EXERCISE: Among the entries that follow, find the lines containing the string "computer" and copy them.

DATA FOR ANALYSIS:
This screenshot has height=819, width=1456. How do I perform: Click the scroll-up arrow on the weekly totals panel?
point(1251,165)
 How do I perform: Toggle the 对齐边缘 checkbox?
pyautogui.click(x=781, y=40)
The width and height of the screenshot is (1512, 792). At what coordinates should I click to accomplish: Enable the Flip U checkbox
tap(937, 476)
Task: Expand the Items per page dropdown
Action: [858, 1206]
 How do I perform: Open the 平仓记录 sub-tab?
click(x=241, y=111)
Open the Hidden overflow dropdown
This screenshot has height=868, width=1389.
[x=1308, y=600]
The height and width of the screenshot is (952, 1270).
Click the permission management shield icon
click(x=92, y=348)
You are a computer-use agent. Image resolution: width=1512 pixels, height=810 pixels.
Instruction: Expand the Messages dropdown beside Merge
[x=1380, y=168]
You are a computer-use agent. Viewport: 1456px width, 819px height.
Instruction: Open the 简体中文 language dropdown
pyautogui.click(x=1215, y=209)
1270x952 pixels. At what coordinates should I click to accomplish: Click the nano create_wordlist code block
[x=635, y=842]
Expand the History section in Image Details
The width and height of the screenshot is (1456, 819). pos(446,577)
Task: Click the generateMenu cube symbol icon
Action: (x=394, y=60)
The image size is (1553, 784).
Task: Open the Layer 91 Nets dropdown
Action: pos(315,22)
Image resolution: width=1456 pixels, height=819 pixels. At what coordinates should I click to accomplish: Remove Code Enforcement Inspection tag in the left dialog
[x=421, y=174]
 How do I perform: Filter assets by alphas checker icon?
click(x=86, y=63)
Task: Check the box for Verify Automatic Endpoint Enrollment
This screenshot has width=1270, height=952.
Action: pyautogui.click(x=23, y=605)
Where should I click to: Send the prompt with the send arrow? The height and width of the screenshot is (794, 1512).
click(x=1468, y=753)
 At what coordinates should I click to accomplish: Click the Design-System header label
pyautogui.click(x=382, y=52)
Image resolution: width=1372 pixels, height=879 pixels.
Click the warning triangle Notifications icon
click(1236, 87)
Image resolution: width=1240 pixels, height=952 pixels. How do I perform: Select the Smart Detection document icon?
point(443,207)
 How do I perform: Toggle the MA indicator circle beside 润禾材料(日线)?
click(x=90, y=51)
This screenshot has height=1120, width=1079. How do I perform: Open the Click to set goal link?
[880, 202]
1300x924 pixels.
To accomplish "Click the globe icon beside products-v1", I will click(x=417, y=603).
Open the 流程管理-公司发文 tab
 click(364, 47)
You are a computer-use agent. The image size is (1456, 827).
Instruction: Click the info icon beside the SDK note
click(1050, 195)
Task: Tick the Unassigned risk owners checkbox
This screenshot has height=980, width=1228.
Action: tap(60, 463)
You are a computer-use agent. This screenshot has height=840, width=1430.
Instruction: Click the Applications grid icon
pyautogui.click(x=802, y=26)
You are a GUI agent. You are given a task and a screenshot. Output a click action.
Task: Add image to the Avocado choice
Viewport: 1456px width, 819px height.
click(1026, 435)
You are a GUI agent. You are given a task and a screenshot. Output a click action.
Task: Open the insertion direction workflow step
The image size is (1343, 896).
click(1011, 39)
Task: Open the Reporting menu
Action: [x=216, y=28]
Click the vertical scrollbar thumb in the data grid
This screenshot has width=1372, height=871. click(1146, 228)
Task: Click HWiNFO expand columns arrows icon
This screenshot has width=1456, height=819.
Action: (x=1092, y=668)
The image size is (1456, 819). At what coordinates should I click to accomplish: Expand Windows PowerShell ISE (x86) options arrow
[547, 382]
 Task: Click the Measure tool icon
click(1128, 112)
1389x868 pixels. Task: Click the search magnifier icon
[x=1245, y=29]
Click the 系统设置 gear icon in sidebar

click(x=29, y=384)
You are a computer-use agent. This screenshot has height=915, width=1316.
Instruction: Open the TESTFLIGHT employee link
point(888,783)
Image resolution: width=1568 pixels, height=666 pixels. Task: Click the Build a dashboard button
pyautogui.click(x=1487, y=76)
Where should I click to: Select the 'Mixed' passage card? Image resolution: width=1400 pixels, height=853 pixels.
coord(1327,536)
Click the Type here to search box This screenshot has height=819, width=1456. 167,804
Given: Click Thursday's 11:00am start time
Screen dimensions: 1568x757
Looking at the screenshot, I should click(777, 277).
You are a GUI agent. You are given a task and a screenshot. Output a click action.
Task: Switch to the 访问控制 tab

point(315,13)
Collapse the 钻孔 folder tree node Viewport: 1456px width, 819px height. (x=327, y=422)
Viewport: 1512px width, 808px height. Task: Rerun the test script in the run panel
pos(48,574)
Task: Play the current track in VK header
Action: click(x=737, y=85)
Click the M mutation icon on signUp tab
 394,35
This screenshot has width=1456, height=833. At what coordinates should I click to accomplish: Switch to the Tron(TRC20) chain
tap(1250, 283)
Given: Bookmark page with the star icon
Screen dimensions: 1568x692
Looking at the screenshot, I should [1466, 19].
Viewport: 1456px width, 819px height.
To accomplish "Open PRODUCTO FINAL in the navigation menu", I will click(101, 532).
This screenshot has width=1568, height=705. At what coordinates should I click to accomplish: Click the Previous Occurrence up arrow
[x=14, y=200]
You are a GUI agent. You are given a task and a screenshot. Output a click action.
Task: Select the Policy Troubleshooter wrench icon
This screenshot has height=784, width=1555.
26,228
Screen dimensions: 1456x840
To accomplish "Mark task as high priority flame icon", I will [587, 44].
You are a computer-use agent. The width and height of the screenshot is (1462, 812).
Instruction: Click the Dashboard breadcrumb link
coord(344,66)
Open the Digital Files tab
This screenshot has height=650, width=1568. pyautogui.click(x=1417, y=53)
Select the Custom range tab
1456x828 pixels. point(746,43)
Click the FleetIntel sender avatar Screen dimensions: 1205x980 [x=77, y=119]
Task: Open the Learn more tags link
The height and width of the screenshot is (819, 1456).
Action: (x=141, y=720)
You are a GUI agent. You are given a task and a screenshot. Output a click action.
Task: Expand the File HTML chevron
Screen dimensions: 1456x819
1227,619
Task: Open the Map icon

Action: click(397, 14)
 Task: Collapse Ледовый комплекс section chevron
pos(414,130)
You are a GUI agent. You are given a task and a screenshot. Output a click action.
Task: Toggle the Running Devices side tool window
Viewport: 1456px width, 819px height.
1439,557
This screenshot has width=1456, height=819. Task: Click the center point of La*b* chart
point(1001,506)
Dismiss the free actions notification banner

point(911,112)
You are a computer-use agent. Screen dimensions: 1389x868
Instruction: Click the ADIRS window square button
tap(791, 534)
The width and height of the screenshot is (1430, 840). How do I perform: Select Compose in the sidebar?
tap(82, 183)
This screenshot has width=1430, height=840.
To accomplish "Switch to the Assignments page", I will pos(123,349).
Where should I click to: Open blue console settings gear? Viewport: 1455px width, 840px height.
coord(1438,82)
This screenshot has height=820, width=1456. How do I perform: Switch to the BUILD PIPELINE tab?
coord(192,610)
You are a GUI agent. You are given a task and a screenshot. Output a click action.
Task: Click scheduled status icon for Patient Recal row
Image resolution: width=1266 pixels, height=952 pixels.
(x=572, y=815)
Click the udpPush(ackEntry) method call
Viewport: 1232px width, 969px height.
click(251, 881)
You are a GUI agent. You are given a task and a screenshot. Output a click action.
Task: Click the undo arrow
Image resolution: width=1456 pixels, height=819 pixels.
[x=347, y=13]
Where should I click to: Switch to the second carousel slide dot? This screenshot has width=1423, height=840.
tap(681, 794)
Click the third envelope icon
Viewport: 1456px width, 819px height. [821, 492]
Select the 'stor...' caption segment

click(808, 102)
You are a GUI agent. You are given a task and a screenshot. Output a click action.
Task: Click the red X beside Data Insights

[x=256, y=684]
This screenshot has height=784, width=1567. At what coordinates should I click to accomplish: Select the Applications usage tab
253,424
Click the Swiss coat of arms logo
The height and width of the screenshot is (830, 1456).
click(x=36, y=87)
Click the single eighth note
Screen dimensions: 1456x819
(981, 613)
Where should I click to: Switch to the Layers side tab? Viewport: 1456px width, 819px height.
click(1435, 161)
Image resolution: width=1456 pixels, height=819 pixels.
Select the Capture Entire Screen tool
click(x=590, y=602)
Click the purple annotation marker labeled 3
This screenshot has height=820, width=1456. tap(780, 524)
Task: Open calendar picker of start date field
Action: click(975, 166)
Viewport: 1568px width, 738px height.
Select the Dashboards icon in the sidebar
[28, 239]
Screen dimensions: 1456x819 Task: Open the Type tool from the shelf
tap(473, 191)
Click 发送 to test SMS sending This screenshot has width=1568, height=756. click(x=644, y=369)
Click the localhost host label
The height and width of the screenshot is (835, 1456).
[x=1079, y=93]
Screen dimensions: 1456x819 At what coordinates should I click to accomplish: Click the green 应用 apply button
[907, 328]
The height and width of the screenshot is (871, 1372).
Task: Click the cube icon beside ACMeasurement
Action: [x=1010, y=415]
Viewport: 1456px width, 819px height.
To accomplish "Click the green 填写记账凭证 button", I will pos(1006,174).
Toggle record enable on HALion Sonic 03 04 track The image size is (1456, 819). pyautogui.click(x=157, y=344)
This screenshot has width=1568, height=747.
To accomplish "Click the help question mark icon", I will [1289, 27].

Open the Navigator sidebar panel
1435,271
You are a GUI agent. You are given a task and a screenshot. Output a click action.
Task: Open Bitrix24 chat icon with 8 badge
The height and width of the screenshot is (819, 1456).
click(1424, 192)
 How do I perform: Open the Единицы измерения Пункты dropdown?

SOLUTION TO THIS TASK:
You are a computer-use agent. Image resolution: width=1512 pixels, height=810 pixels.
You are a computer-use agent. Viewport: 1456px width, 819px height.
You are a computer-use agent. The image size is (1456, 827).
You are a computer-use agent. This screenshot has height=840, width=1430.
You are a computer-use agent. This screenshot has height=915, width=1316.
You are a computer-use agent. The width and height of the screenshot is (1462, 812).
You are a computer-use agent. Screen dimensions: 1389x868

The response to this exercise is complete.